Un proyecto, una ilusión: la Orden de Predicadores

Un proyecto, una ilusión: la Orden de Predicadores

Fr. Ángel Luis Fariña Pérez
Fr. Ángel Luis Fariña Pérez
Convento Virgen de Atocha, Madrid

 

Cuando pensamos, a la luz de la historia, nuestra vocación como dominicos, inevitablemente tenemos que escudriñar los pasos dados para que existiera la Orden de Predicadores. Estos pasos dados por nuestro Padre Santo Domingo, no siempre fueron sencillos de dar, y tampoco estuvieron llenos de facilidades. Santo Domingo decidió no regresar a su canonjía en el Burgo de Osma, porque en su cabeza se empezaba a gestar una idea, un proyecto, una ilusión: crear una Orden Religiosa dedicada únicamente a la predicación de la verdad de Jesucristo con un modo de vida diferente de quienes lo hacían hasta entonces; Domingo, y quienes lo quisieran seguir a lo largo de los siglos, tendrían que predicar siendo pobres.

Cuando queremos hacer algo nuevo, de carácter oficial, es normal que requiera unos trámites, un protocolo a seguir. Con respecto a la fundación de la Orden de Predicadores nos tenemos que remontar, en este aspecto, a las pautas dadas por el IV Concilio de Letrán celebrado en noviembre de 1215. Este Concilio en tres sesiones solemnes durante los días 11, 20 y 30, adoptó decretos para la recuperación de Tierra Santa, para una reforma de la Iglesia y contra las herejías existentes en esos momentos. El canon X recordaba que el deber de predicar compete solo al obispo, pero además contemplaba la posibilidad de que si la ocasión lo requería, éste buscase varones idóneos y ejemplares en los que delegar el ministerio de la predicación. El canon XIII supondría el primer inconveniente en el proyecto de Domingo, pues prohibía la fundación de nuevas órdenes religiosas. Sin embargo el papa Inocencio III, que conocía este proyecto y consciente de la importancia de la obra de Domingo, le encargó que eligiese una regla de vida religiosa de las que existieran hasta ese momento, interpretando así de manera bastante holgada dicho canon XIII.

En enero de 1216 terminaban las gestiones en Roma y Domingo viaja a Toulouse donde se había instalado con sus frailes. Tenían que resolver una cuestión muy importante: el de la regla que debían procurarse. Inocencio III había exigido dos cosas: que fuera una regla ya aprobada y que, después de deliberar, fuera elegida por unanimidad. Esto quería decir que se tenía que empezar reuniendo a todos los frailes. El 29 de mayo de 1216, día de Pentecostés, Domingo junto con los demás frailes celebran el primer capítulo. Eligen, unánimemente, la regla de San Agustín. Incluyen, además, unos estatutos propios donde se imponían algunas observancias más estrictas. Era un viejo uso este de completar una regla con una especie de código al que se le llamó al principio costumbres; más tarde se denominó estatutos, instituciones, constituciones. Estos textos se referían a la vez a la organización misma de la comunidad y a las observancias que tenían que seguir.

= = = = =

CONSIGNA
Reescribe el tramo del texto sobre la Orden de Predicadores que va desde "Cuando pensamos, a" hasta "predicar siendo pobres." y cambia "escudriñar" por "examinar".

= = = = =

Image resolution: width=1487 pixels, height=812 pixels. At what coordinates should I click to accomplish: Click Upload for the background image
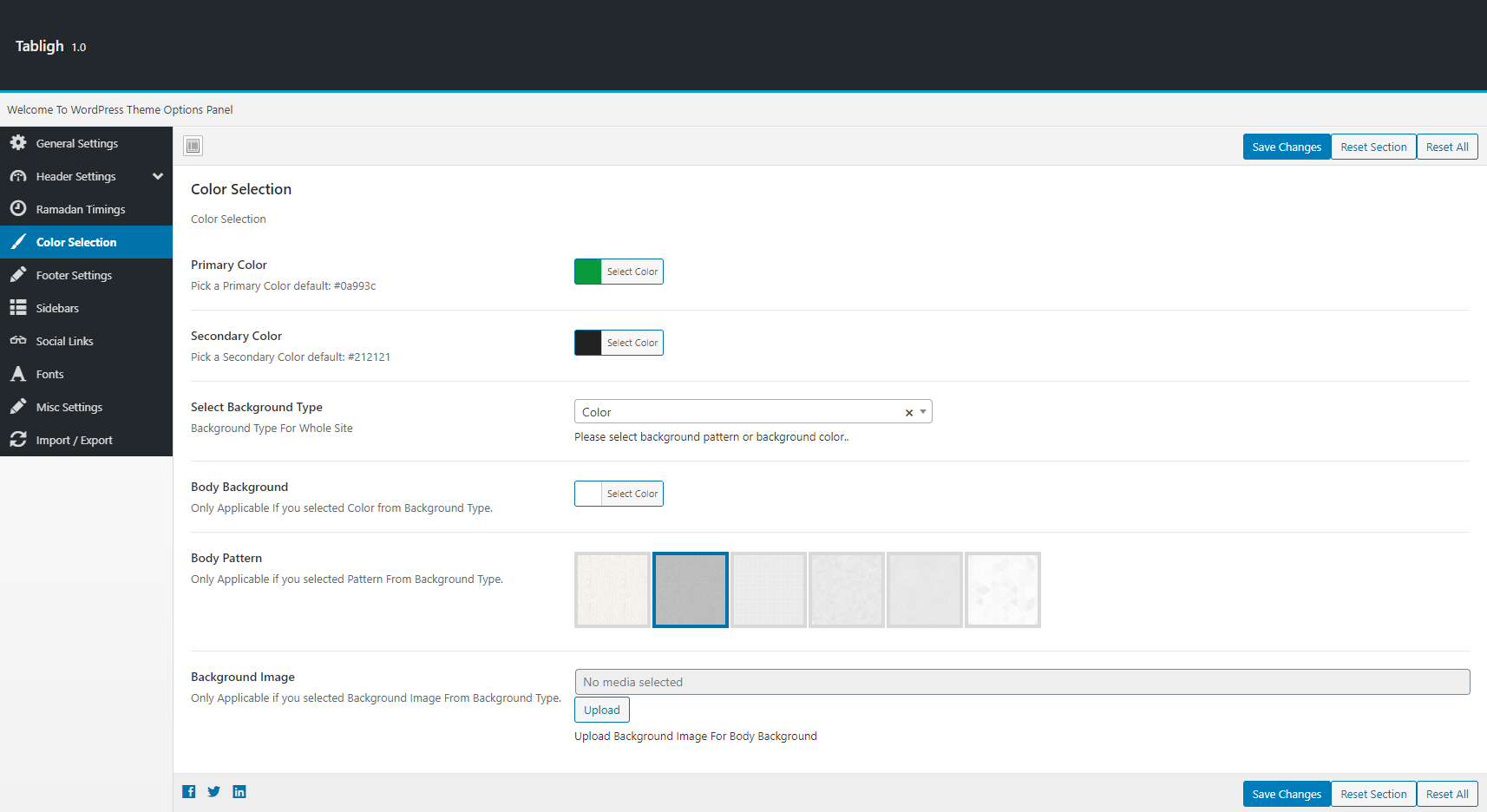click(601, 710)
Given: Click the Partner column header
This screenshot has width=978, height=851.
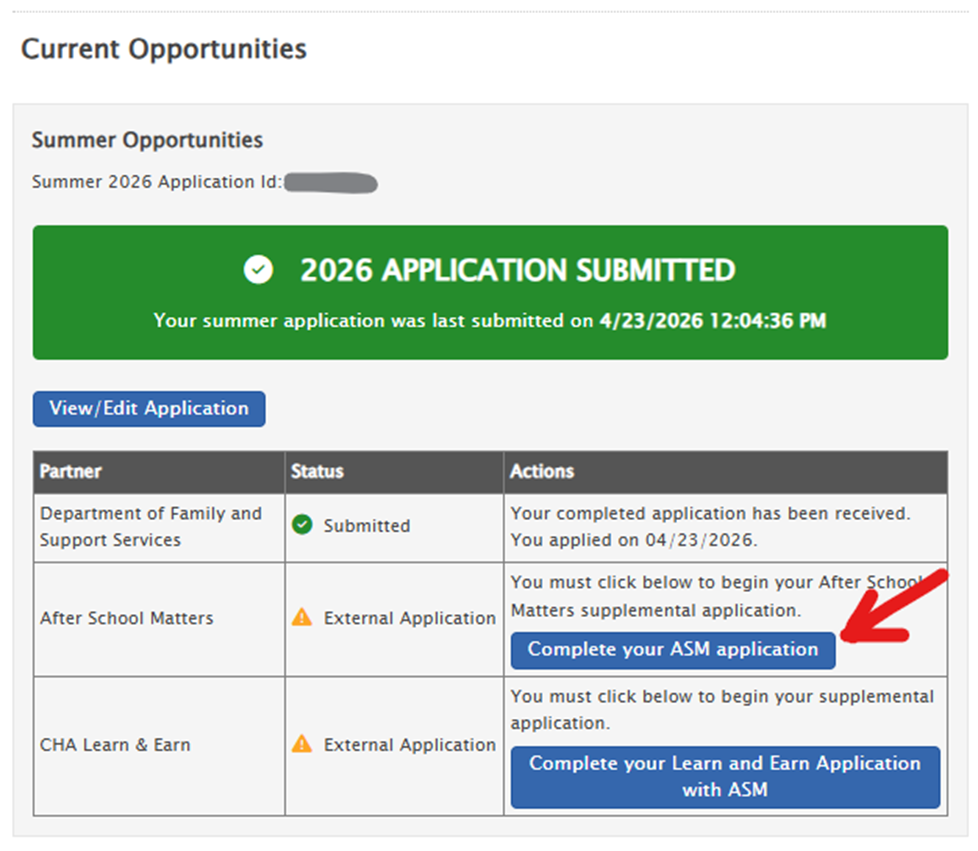Looking at the screenshot, I should [x=71, y=471].
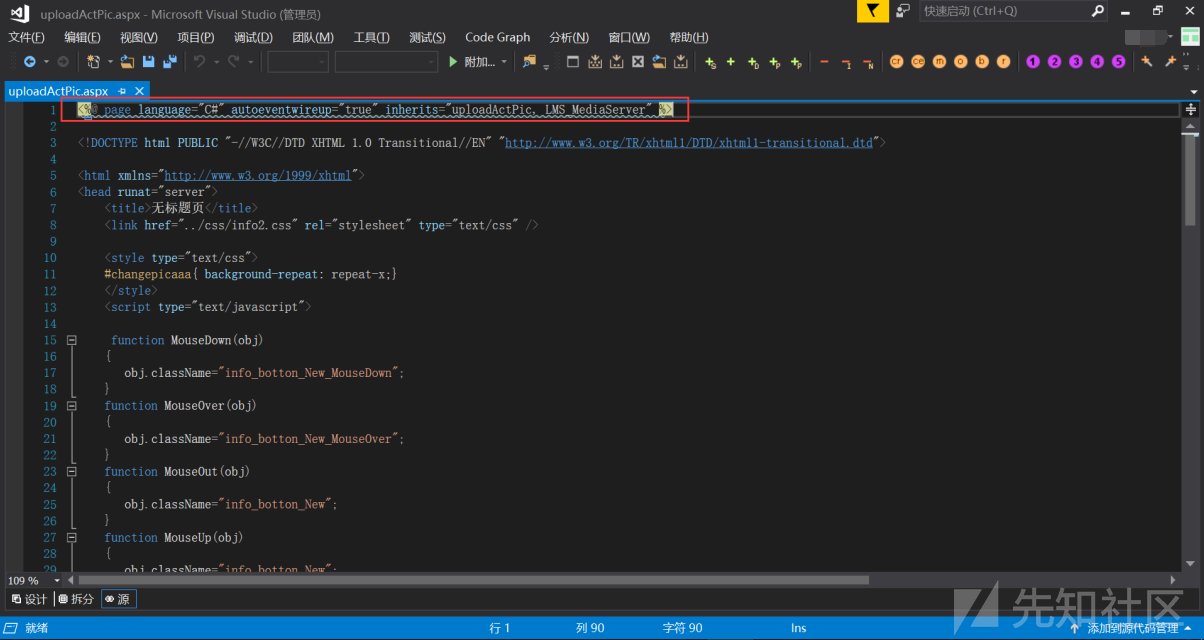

= = = = =

RESPUESTA
Cuando pensamos, a la luz de la historia, nuestra vocación como dominicos, inevitablemente tenemos que examinar los pasos dados para que existiera la Orden de Predicadores. Estos pasos dados por nuestro Padre Santo Domingo, no siempre fueron sencillos de dar, y tampoco estuvieron llenos de facilidades. Santo Domingo decidió no regresar a su canonjía en el Burgo de Osma, porque en su cabeza se empezaba a gestar una idea, un proyecto, una ilusión: crear una Orden Religiosa dedicada únicamente a la predicación de la verdad de Jesucristo con un modo de vida diferente de quienes lo hacían hasta entonces; Domingo, y quienes lo quisieran seguir a lo largo de los siglos, tendrían que predicar siendo pobres.